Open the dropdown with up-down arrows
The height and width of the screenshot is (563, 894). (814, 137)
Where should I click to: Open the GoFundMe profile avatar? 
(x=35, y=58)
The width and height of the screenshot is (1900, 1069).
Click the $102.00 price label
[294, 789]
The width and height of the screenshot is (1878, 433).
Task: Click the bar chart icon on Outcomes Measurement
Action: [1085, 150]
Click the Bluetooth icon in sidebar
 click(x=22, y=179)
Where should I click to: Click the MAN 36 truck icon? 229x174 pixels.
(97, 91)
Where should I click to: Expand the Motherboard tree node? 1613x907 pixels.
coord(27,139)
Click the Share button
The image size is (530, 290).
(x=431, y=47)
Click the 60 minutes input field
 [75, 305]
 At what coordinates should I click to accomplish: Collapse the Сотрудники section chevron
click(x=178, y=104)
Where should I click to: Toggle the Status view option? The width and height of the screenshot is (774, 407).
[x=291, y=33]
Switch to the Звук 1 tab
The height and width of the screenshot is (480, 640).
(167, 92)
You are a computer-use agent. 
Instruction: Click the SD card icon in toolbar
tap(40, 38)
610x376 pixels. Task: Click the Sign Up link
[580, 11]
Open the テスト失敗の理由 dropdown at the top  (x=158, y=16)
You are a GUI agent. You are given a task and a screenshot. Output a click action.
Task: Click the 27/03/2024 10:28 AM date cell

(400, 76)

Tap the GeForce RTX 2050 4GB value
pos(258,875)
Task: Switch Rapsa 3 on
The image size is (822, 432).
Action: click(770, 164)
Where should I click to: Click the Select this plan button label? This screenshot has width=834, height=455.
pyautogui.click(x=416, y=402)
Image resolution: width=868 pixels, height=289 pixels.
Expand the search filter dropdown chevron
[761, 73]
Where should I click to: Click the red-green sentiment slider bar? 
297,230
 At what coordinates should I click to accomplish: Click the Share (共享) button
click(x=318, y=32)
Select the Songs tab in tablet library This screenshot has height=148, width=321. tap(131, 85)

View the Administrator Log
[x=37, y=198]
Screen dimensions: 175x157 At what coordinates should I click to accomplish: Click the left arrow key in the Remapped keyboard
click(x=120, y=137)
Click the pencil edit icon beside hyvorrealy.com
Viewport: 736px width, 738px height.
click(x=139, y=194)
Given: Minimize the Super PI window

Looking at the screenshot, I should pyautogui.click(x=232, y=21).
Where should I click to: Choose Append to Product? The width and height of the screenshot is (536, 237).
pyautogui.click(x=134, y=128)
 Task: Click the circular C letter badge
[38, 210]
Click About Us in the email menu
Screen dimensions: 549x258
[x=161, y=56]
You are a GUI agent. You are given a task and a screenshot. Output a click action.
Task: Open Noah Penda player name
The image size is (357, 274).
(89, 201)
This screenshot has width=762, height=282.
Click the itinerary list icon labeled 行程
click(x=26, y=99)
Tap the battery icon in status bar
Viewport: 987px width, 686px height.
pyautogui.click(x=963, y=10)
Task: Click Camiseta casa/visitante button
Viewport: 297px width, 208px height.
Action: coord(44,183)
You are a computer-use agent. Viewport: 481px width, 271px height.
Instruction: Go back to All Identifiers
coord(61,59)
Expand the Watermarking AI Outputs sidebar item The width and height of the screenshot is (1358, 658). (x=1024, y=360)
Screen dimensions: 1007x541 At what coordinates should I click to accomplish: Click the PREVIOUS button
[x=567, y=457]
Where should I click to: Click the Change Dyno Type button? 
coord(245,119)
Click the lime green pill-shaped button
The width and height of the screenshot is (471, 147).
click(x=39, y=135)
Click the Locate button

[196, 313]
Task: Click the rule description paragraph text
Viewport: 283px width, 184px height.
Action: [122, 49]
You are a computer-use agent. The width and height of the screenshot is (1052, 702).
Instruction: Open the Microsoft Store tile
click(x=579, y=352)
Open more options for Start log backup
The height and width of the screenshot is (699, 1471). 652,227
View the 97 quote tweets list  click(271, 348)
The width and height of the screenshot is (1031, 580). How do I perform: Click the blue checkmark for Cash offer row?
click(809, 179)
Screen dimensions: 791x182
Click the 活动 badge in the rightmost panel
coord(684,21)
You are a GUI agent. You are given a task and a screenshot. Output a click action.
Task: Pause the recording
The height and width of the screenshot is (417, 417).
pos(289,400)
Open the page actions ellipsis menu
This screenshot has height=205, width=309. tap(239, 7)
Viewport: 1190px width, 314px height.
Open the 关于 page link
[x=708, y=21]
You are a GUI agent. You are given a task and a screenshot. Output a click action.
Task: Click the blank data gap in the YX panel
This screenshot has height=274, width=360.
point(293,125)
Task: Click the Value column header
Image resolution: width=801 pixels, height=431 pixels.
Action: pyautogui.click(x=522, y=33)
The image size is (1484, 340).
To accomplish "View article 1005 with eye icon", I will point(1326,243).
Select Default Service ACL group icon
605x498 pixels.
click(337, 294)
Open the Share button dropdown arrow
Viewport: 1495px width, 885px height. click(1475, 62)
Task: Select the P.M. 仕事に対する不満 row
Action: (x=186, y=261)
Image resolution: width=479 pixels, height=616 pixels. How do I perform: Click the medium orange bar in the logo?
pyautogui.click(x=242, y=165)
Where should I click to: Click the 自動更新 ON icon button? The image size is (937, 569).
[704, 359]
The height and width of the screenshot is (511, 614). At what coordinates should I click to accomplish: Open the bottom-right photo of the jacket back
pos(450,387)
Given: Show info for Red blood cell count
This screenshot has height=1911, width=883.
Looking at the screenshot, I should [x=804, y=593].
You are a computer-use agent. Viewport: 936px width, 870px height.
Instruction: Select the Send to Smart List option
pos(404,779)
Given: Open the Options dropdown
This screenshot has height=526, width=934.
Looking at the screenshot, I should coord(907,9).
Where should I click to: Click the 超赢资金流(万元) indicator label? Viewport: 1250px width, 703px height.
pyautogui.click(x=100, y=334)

Your objective: In the entries above, take the line containing "Instruction: Select the" and each later line through the last, and repeat them exactly. Output nothing else.

Expected output:
Instruction: Select the Send to Smart List option
pos(404,779)
Given: Open the Options dropdown
This screenshot has height=526, width=934.
Looking at the screenshot, I should coord(907,9).
Where should I click to: Click the 超赢资金流(万元) indicator label? Viewport: 1250px width, 703px height.
pyautogui.click(x=100, y=334)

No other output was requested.